=== Exercise prompt ===
Please find each row containing the string "pixels" and copy those rows in full.
-- START Input rows --
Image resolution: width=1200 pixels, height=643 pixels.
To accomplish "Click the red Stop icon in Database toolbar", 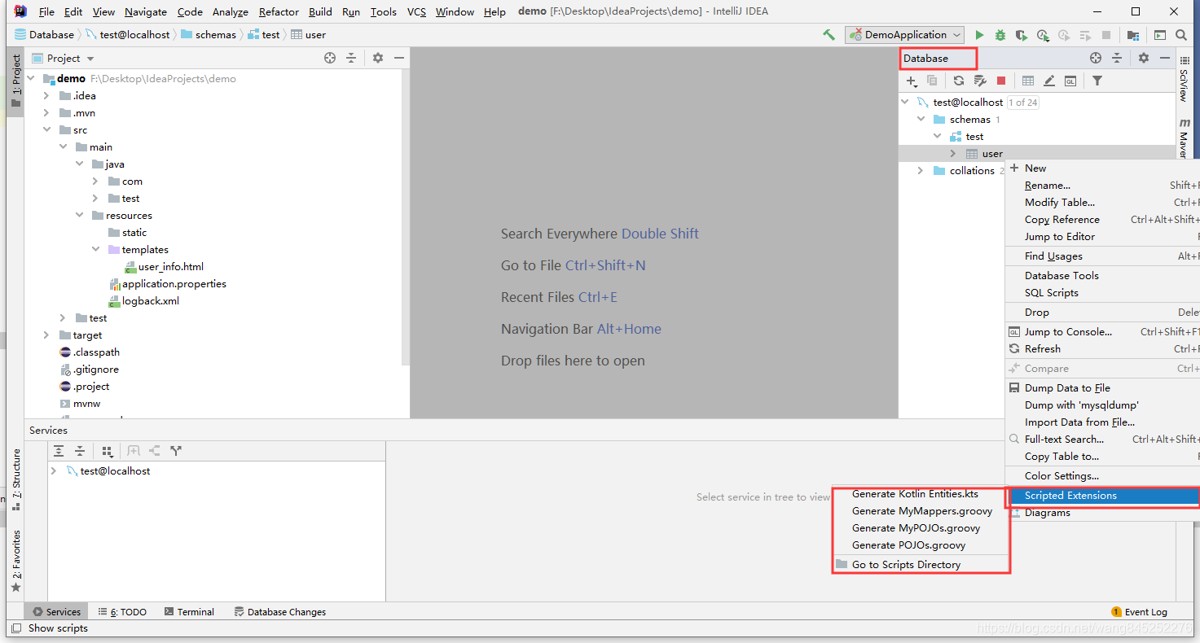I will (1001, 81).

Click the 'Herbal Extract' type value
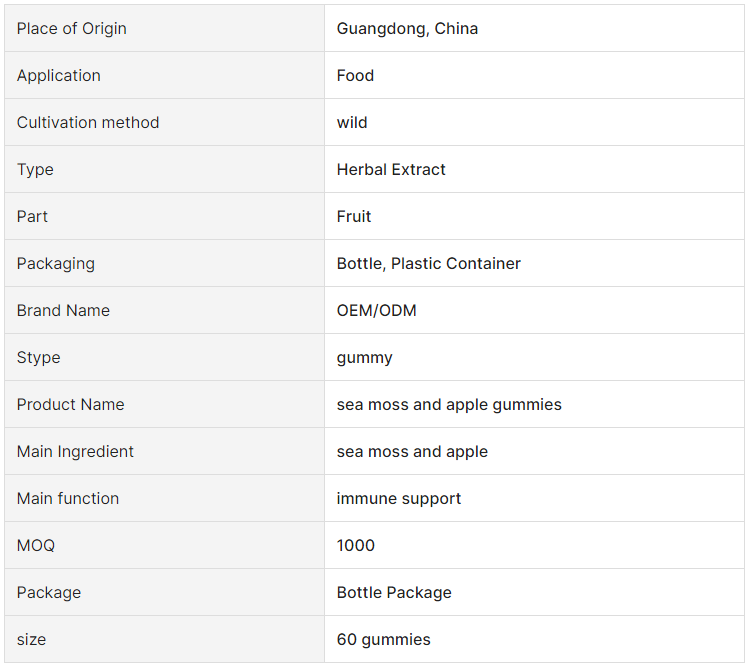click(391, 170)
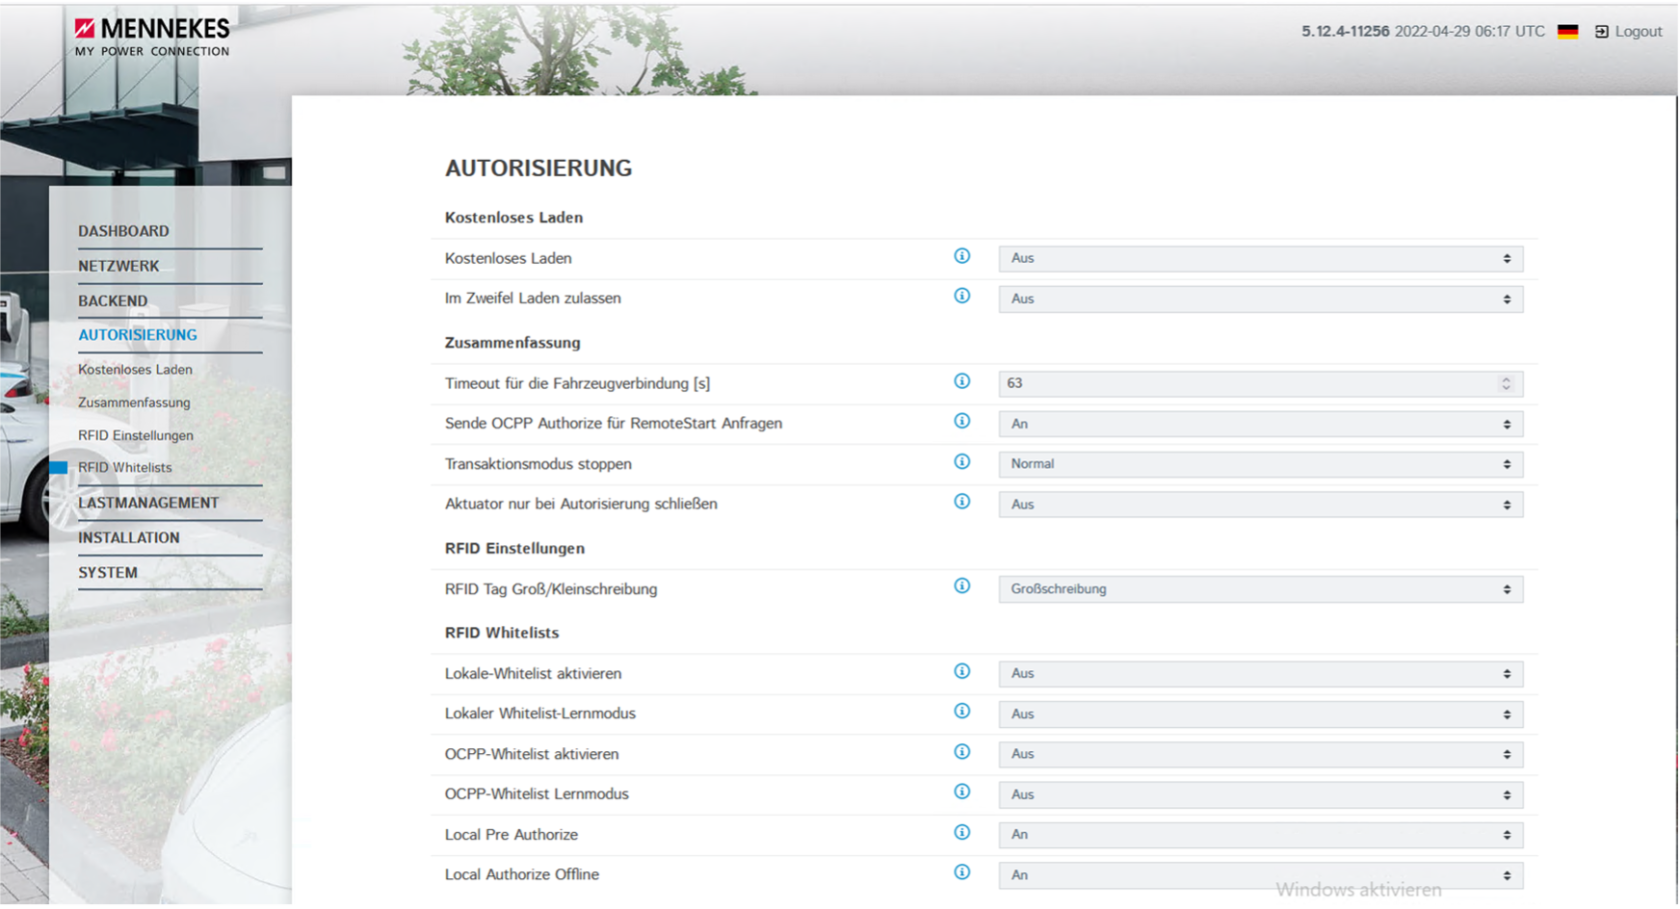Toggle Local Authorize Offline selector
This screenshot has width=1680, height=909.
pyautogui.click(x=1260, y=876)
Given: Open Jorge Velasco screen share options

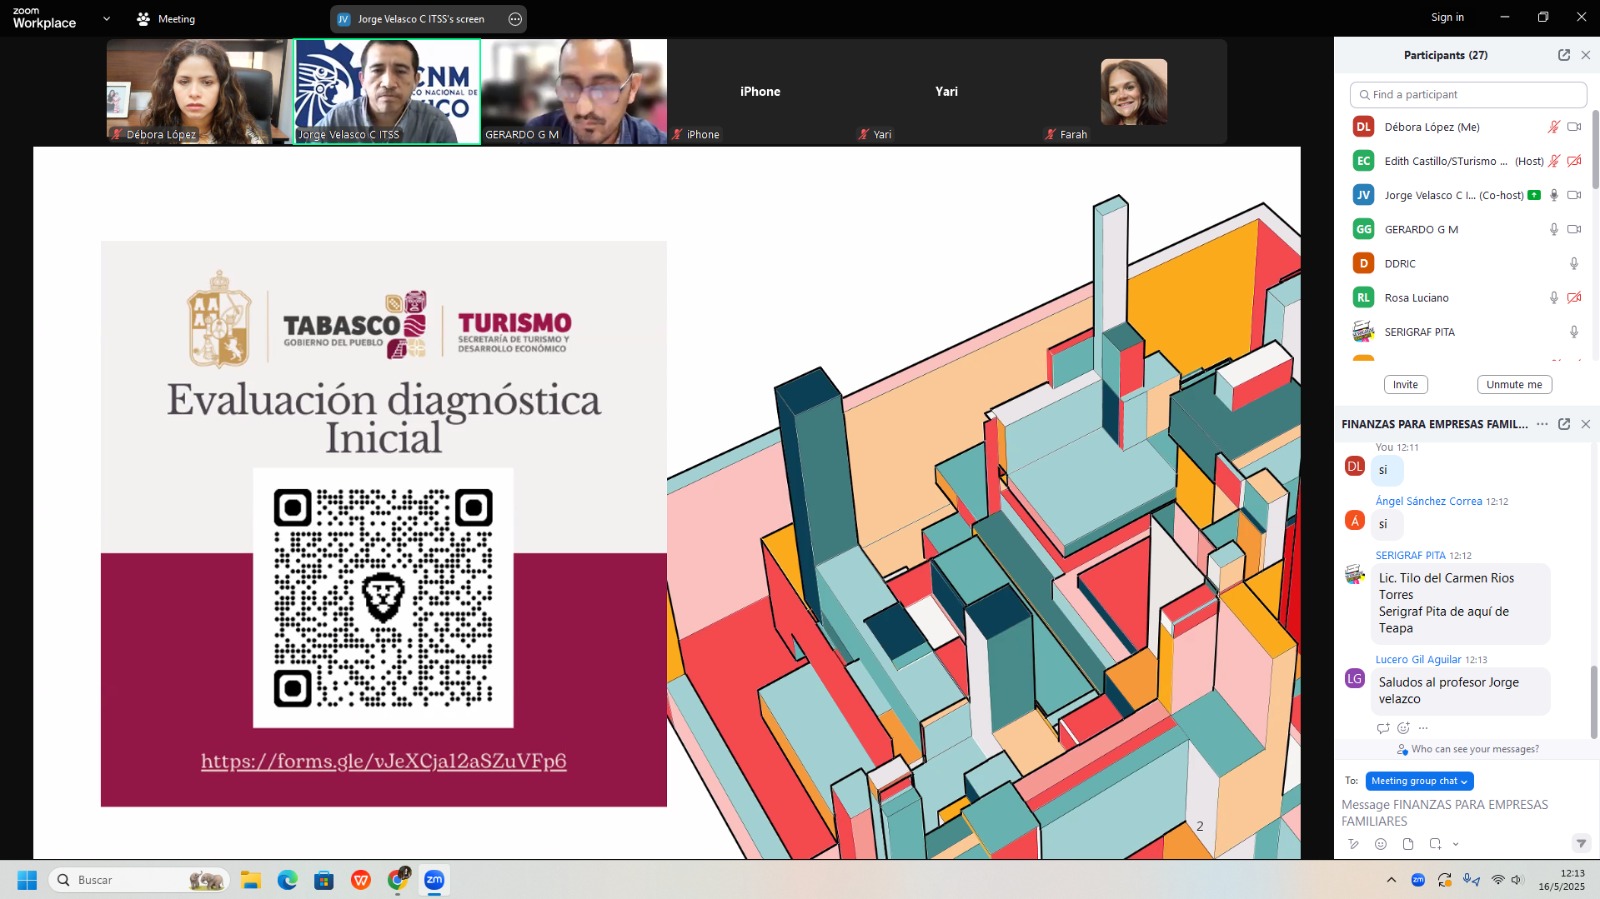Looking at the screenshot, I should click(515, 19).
-- END Input rows --
-- START Input rows --
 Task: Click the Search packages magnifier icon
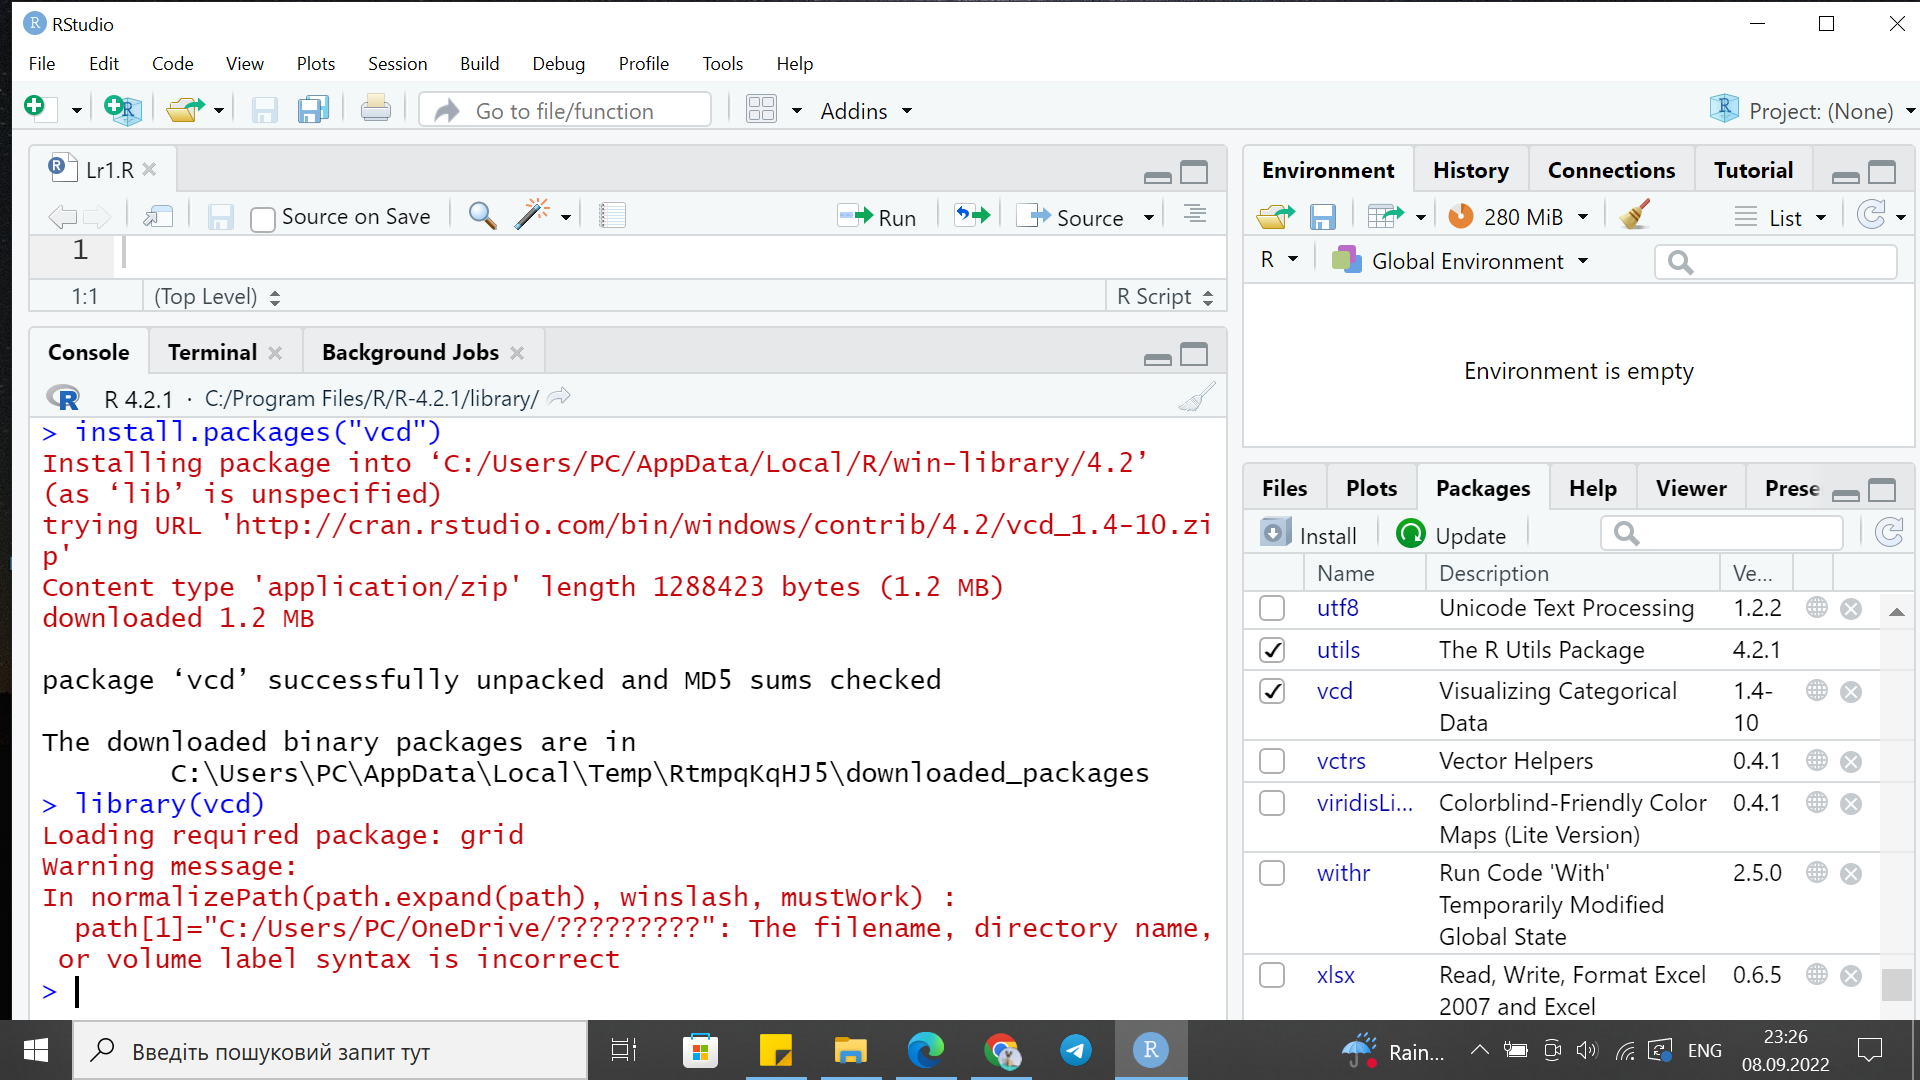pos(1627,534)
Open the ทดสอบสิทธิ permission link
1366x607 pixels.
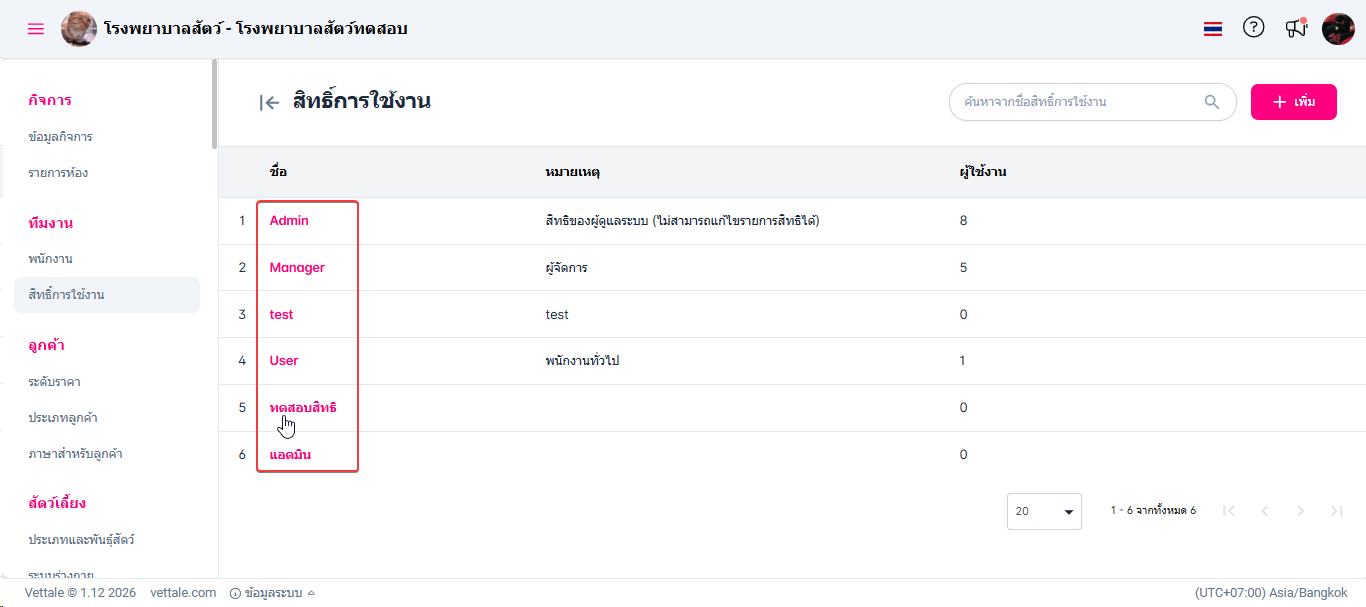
-- END Input rows --
-- START Input rows --
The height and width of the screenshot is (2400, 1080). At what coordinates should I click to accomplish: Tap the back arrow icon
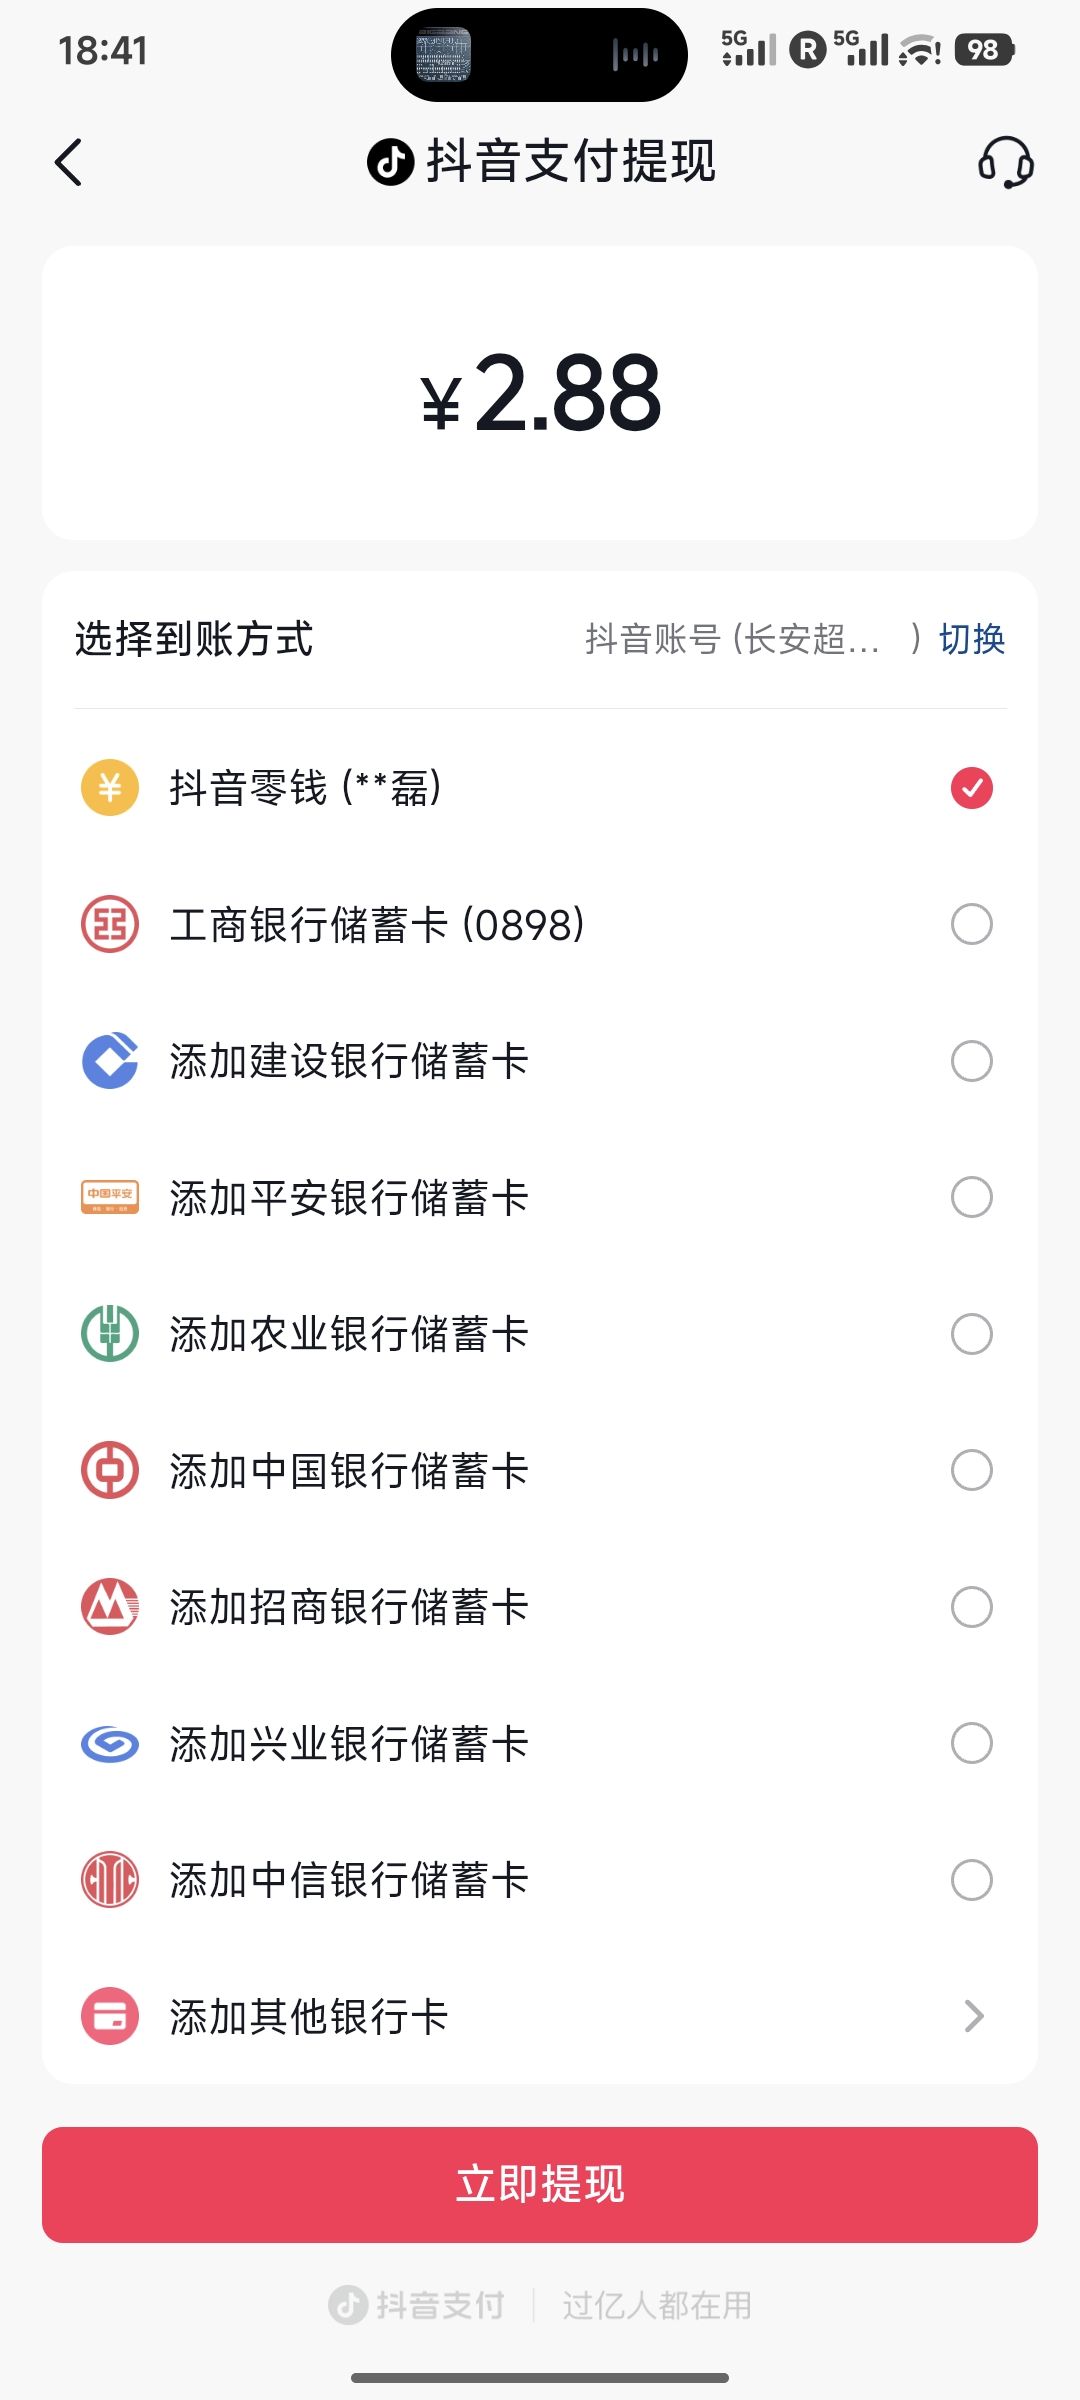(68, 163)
-- END Input rows --
=== The completed task ===
Image resolution: width=1200 pixels, height=643 pixels.
1366x607 pixels.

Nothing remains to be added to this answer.